The High Court has illustrated a shift towards an emphasis on the terms of a written agreement to establish whether someone is treated as an ‘employee’ or an ‘independent contractor’.  This decision questions the validity of the existing ‘multi-factorial test’ that has been used to determine this issue.

This decision could not have come at a more controversial time when the gig economy is in crucial need of reform.  This ruling will undoubtedly impact many companies, including Uber and Deliveroo, who grapple with the employee vs independent contractor title to avoid the usual responsibilities of an employer (such as insurance, leave entitlements, superannuation etc).

Determining whether a worker is an employee or an independent contractor can be very complicated.  Previously, the courts have emphasised looking to the ‘totality’ of the relationship, rather than the written terms of the agreement itself. It previously was not enough that the worker was described as an independent contractor in an agreement.

Mischaracterising an employee as an independent contractor can have consequences that impact the workers’ entitlements and rights.  It is especially problematic when the worker suffers an injury or illness serious enough to warrant a claim for compensation. The question arises as to whether they are entitled to make a claim.

Employers are required to cover all employees for worker’s compensation, however, people who are self-employed or engaged as a contractor are generally expected to take out their own insurance policy in the event they suffer a workplace injury. 

Unfortunately, there are a significant number of self-employed contractors who either do not hold the appropriate insurance to cover themselves or assume they are covered by their current employer or principal contractor – this is an industry-wide misconception.

To assist, here are the five factors that are taken into consideration to determine whether a worker is an employee or contractor for tax and superannuation purposes:

  1. Ability to Contract or Delegate
    • Employee: The employee must complete the work duties themselves or within their own team.
    • Contractor: Can delegate or offload work to other contractors.
  2. Payment
    • Employee: Salary or paid by hours worked, does not require an invoice
    • Contractor: Paid as per quote or invoice
  3. Equipment
    • Employee: Supplied with tools and equipment
    • Contractor: Must supply all tools and equipment themselves
  4. Liability
    • Employee: The employer is responsible for all work completed, the employee is not responsible for faulty work or rectification of errors.
    • Contractor: Legally responsible for all work completed and must rectify errors personally.
  5. Control
    • Employee: Under the direction of the employer.
    • Contractor: Freedom to complete tasks in any way they wish, pursuant to the agreement.

Case 1: Two truck drivers

The case of ZG Operations Australia Pty Ltd v Jamsek concerned two truck drivers that worked at the same company between 1977 and 2017.  Over the course of 40 years, the company experienced various restructures and changes of ownership, with its final name being changed to ZG Lighting.  Both men began working for the company as employees in 1977 and transitioned to delivery drivers in 1980.

Around 1985 or 1986, the company advised that it would no longer employ the workers as delivery drivers and would instead continue to use their services strictly on the basis that they would purchase the trucks and become independent contractors.

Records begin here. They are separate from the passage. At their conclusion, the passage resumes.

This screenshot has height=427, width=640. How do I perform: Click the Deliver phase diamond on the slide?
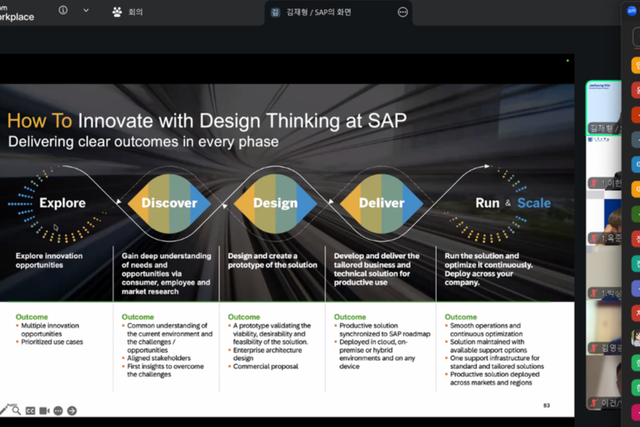[382, 203]
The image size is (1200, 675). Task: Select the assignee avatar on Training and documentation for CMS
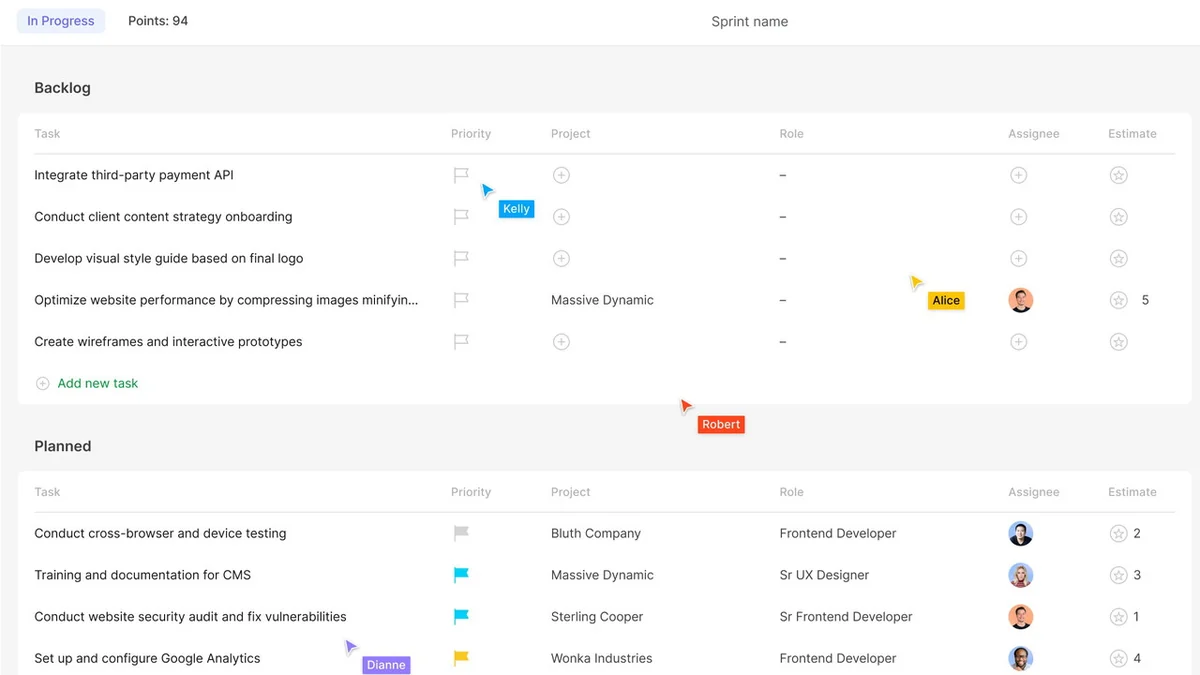pos(1020,575)
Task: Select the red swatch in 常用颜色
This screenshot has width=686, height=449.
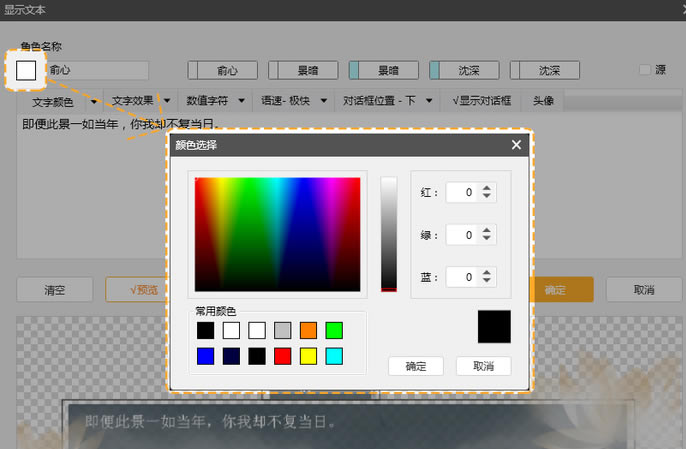Action: coord(282,355)
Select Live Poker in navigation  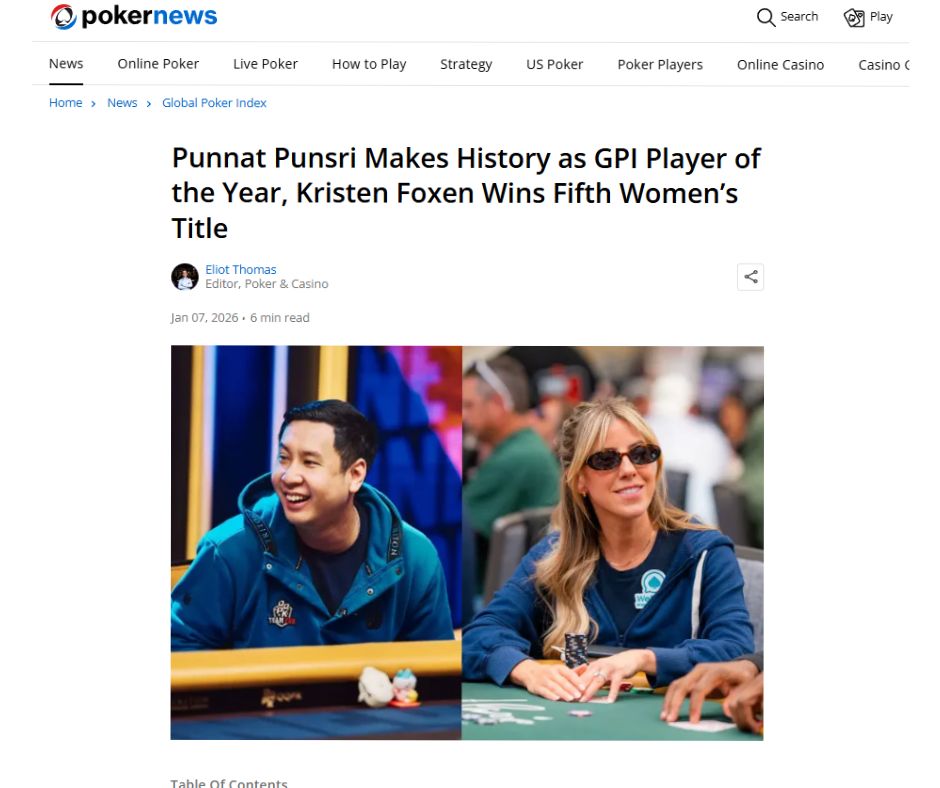[266, 64]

For approximately 32 years, both men made deliveries pursuant to their new contracts, which were updated occasionally to account for increases in business expenses, but fundamentally remained the same.

In 2017, the parties terminated their agreements and commenced proceedings in the Federal Court to recover outstanding leave and superannuation entitlements from ZG Lighting.

When determining the relationship between the parties, the court considered the following:

  • Exclusive work with the company over many years;
  • Assigned regular working hours;
  • Trucks displayed company logos and signage;
  • Supplied and wore company uniform; and
  • Regularly assigned duties beyond deliveries (such as cleaning and maintenance)

Despite the above, the High Court ruled the pair were not considered employees and were deemed independent from ZG Lighting. The Court held that their contracts were a preferred indication of their relationship with the company, as opposed to their work duties.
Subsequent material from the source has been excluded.